#### Source excerpt ####

My understanding, on page 87, is that work done at the base was not done with proper engineering. It was, in fact, not permitted. It was, in fact, not documented. The chief mines inspector had to look at pictures to get a sense of where that work actually was. Now, when I went to the site…. Imperial was very good about taking me on the site right away. Anecdotally, people were talking about the work that was done there.
My question is this. If they are doing these things — they aren’t asking, they aren’t documenting, they’re not engineering, and there are no consequences — why would a company not do the same thing again? From the perspective of the only group that can actually protect the public interest, how do you know that another company wouldn’t do exactly the same thing? They’re not telling you. They’re not following the rules. They’re not engineering it. They’re digging at the bottom of a slope that actually slipped and collapsed, disturbing the factor of safety.
What has changed in the year and a bit since this has taken place that would actually prevent a company or dissuade them from doing exactly the same thing?
Hon. B. Bennett: What the member is asking about is the area of the perimeter embankment. This is a rectangular TSF, and the embankment that failed is the perimeter embankment.
Most of the independent panelists report and a lot of the chief inspector of mines report deals with the main embankment. Any expert…. Had you asked them two years ago if they had any concerns at all, it would have been the main embankment, not the perimeter embankment that failed.

####

— Exercise tasks —
a) The debate excerpt's opening paragraph gives three ways the work done at the base fell short. List all three.
b) Decide whether the debate excerpt agrees with each statement below. Answer yes or no, and quote the words that settle it.
(i) The chief mines inspector located the work at the base by walking the site.
(ii) The embankment that failed was the perimeter embankment.
(iii) Most of the independent panelists report deals with the perimeter embankment.

#### Dataset excerpt ####

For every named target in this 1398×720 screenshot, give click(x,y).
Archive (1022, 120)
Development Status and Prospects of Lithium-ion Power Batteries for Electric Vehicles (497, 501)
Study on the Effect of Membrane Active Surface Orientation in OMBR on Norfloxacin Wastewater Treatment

####

— Worked answers —
a)
- It was not done with proper engineering.
- It was not permitted.
- It was not documented.

b)
(i) No: "The chief mines inspector had to look at pictures to get a sense of where that work actually was."
(ii) Yes: "the embankment that failed is the perimeter embankment."
(iii) No: "Most of the independent panelists report and a lot of the chief inspector of mines report deals with the main embankment."